* **Page extract**

We should probably just acknowledge that all bank deposits and deposits into money market funds are going to be fully insured by the government.
Yeah it's a bunch of bullshit, but it's way less bullshit to declare it upfront than pretending they aren't and then inevitably bailing them out when they fail. Acknowledge it, set up the fee structures accordingly, and move on.
The alternative is to actually follow the law. But if that were possible we would be doing it already, but we don't. So now what?
Here's a simple solution that I'm not sure why it's not already the standard: any bank that, in the assessment of the FDIC, would trigger a systemic failure of the banking system were it to collapse needs to insure all it's accounts.
We should probably just acknowledge that all bank deposits and deposits into money market funds are going to be fully insured by the government.

* **To be done**
1: Write out everything in the post on bank deposit insurance from "Yeah it's a" down to "So now what?", substituting "insurance premiums" for "fee structures".
2: Find every line of the listing that contains the word "Task" and copy each one out.

* **Entries shown**

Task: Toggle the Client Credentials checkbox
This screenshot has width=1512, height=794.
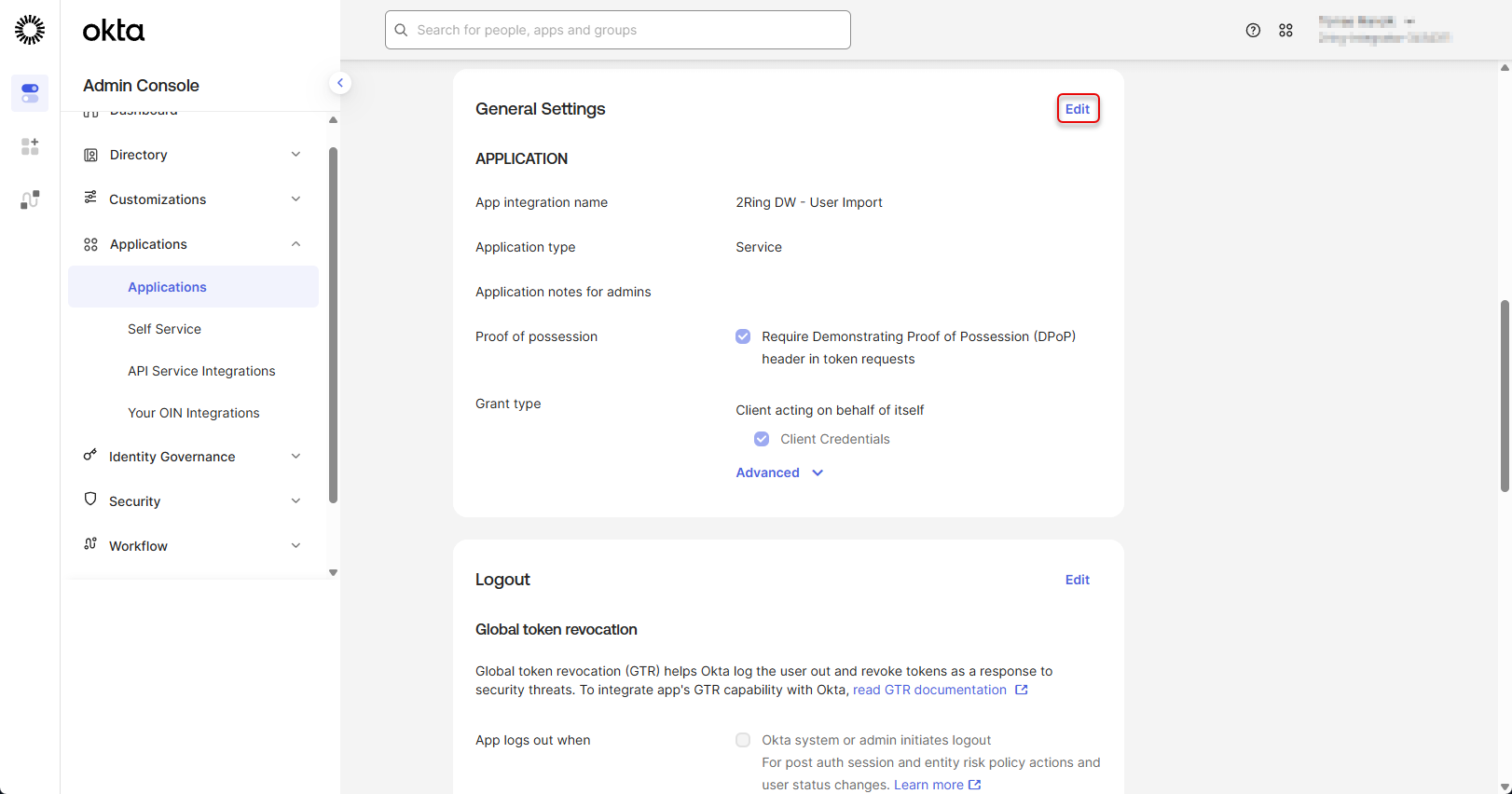Action: coord(762,439)
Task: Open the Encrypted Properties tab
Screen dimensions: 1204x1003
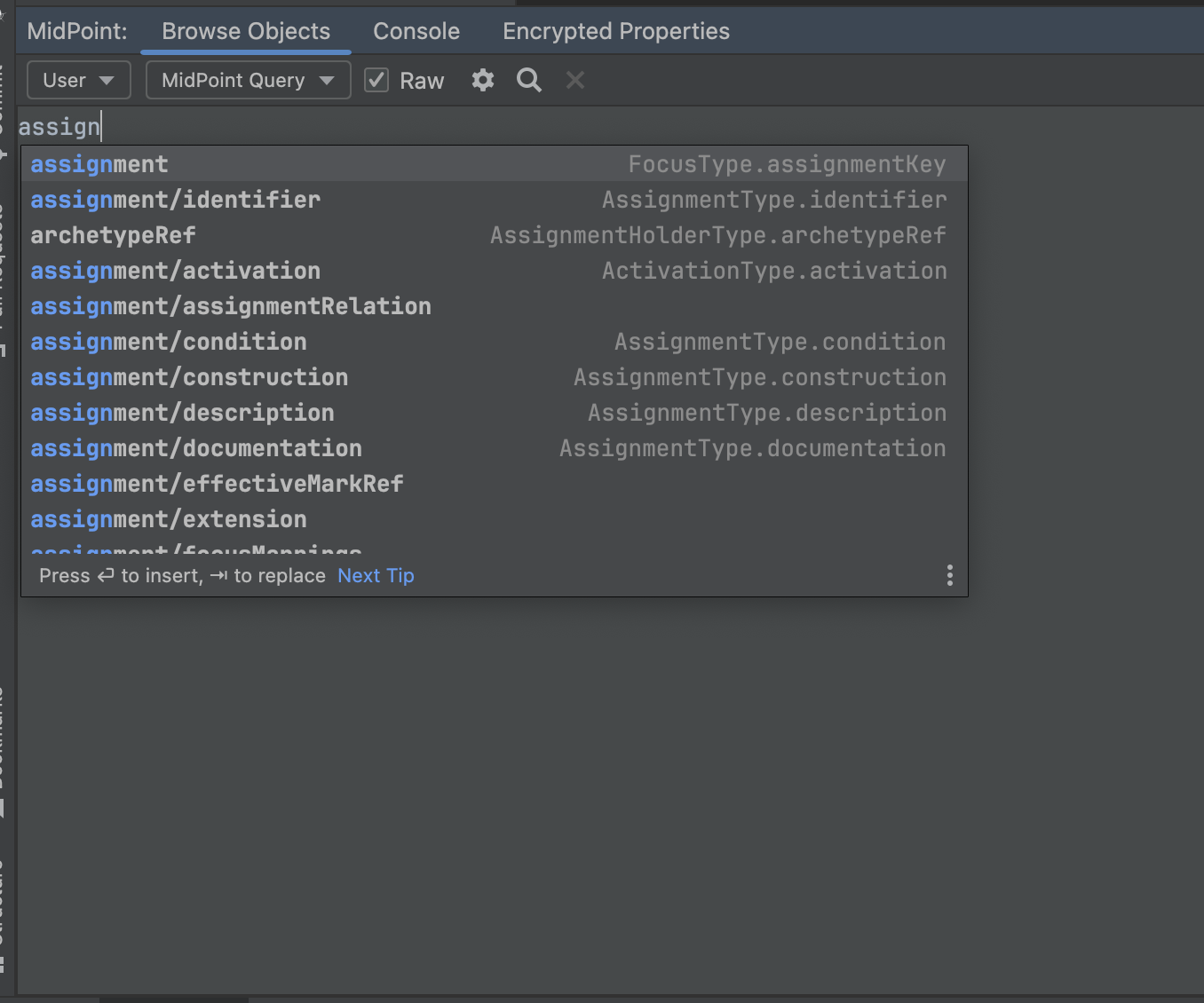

* **Full answers**
1:
Yeah it's a bunch of bullshit, but it's way less bullshit to declare it upfront than pretending they aren't and then inevitably bailing them out when they fail. Acknowledge it, set up the insurance premiums accordingly, and move on.
The alternative is to actually follow the law. But if that were possible we would be doing it already, but we don't. So now what?

2:
Task: Toggle the Client Credentials checkbox
Task: Open the Encrypted Properties tab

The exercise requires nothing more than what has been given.